2.3 Preventing Transient Loops and Packet Duplication

   During routing transients, different PEs may end up electing
   different DFs for the same Ethernet Segment due to inconsistent views
   of the network. If the Ethernet Segment is a multi-homed device, this
   may lead to transient packet duplication. If the Ethernet Segment is
   a multi-homed network, the presence of multiple DFs may lead to
   transient forwarding loops in addition to potential packet



Sajassi et al.          Expires January 17, 2013                [Page 4]


INTERNET DRAFT   draft-sajassi-l2vpn-evpn-segment-route    July 16, 2012


   duplication.

   To eliminate these issues, an optional handshake mechanism is defined
   to ensure that the PE nodes connected to the same Ethernet Segment
   share a common view of the access network topology. This handshake is
   performed using the DF Election attribute carried in the Ethernet
   Segment route, as discussed in Appendix I: 'DF Election with Paxos
   Algorithm'.

3  BGP Encoding

   This section defines the encoding of the BGP attributes.

3.1 DF Election Attribute

                +---------------------------------------+
                |      State  (2 octets)                |
                +---------------------------------------+
                |      Sequence No.   (4 octets)        |
                +---------------------------------------+
                | Local No. of links  (2 octets)        |
                +---------------------------------------+
                | Total No. of links  (2 octets)        |
                +---------------------------------------+
                |              Flags (1 octet)          |
                +---------------------------------------+
                |      No. of IP addresses (1 octet)    |
                +---------------------------------------+
                |  Ordered list of tuples:              |
                |  [IP address Length (1 octet),        |
                |  IP Address (4 or 16 bytes)]|         |
                +---------------------------------------+

   State field can take one of the following values:

                0x0000 Initializing
                0x0001 Proposal Pending
                0x0002 Promise Pending
                0x0003 Active

   Flags field is encoded as follows:

                7 bits: reserved
                Least significant bit: Protecting flag

3.2 Inter-chassis Communication Attribute





Sajassi et al.          Expires January 17, 2013                [Page 5]
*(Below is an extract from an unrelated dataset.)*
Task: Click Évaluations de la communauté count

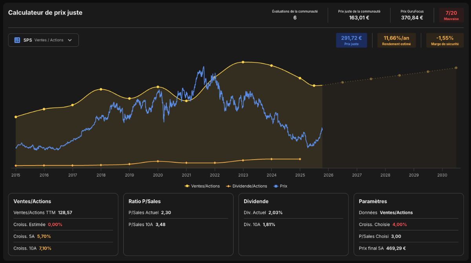Action: click(x=295, y=18)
INTERNET DRAFT   draft-sajassi-l2vpn-evpn-segment-route    July 16, 2012


                +---------------------------------------+
                |       Type  (2 octets)                |
                +---------------------------------------+
                |       Length   (1 or 2 octets)        |
                +---------------------------------------+
                |       Opaque  (var)                   |
                +---------------------------------------+

4. DF Election with Paxos Algorithm

   The procedures in this section guarantee that all PE nodes in a given
   redundancy group agree on a unique DF for a given Ethernet Segment.
   This eliminates the problem of transient forwarding loops and
   transient packet duplicates described above. The procedures can be
   broken down to the following steps:

   1. When a PE discovers the ESI of the attached Ethernet Segment, it
   advertises an Ethernet Segment route with the associated ES-Import
   extended community attribute and with the 'Initializing' code in the
   State field of the DF Election attribute.
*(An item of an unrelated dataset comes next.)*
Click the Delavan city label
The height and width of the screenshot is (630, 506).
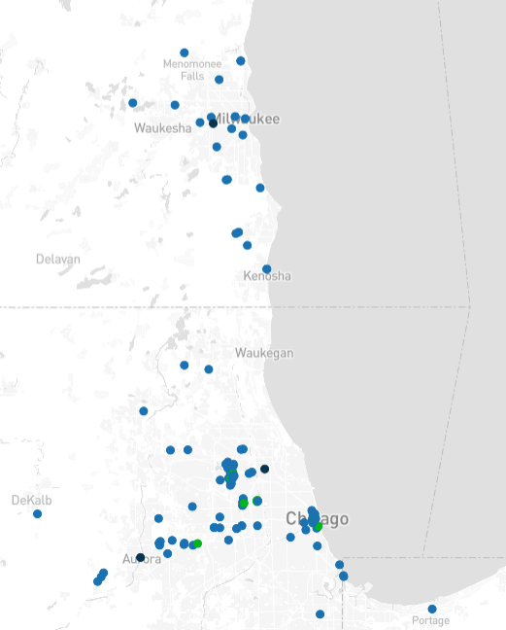58,260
   2. The PE then starts a timer to allow the reception of Ethernet
   Segment routes from other PE nodes in the same redundancy group.

   3. When the timer expires, each PE builds an ordered list of the IP
   addresses of all the PE nodes connected to the Ethernet Segment
   (including itself), in increasing numeric value.

   4. The first PE in the ordered list then elects itself as the Arbiter
   Node (AN). It initiates the handshake by sending an Ethernet Segment
   route with 'Proposal Pending' code in the State field of the DF
   Election attribute.

   5. When a PE node receives an Ethernet Segment route with the
   'Proposal Pending' code, it takes one of the following options:

      a. If the receiving PE ranks the transmitting PE's IP address as
      the top entry in its local ordered list, it acknowledges the
      handshake by responding with an Ethernet Segment route with the
      'Promise Pending' code in the State field of the DF Election
      attribute. This includes the scenario where the receiving PE
      forfeits the AN role to another advertising PE with a numerically
      lower IP address.

      b. If the receiving PE does not rank the transmitting PE's IP
      address as the top entry in its local ordered list, and the
      receiving PE had advertised an Ethernet Segment route with the
      'Initializing' code or with the 'Proposal Pending' code, then the



Sajassi et al.          Expires January 17, 2013                [Page 6]


INTERNET DRAFT   draft-sajassi-l2vpn-evpn-segment-route    July 16, 2012


      PE takes no further action.


   6. When the AN receives 'Promise Pending' from all of the PE nodes in
   the ordered list, it sends an updated Ethernet Segment route with the
   'Active' code in the DF Election attribute.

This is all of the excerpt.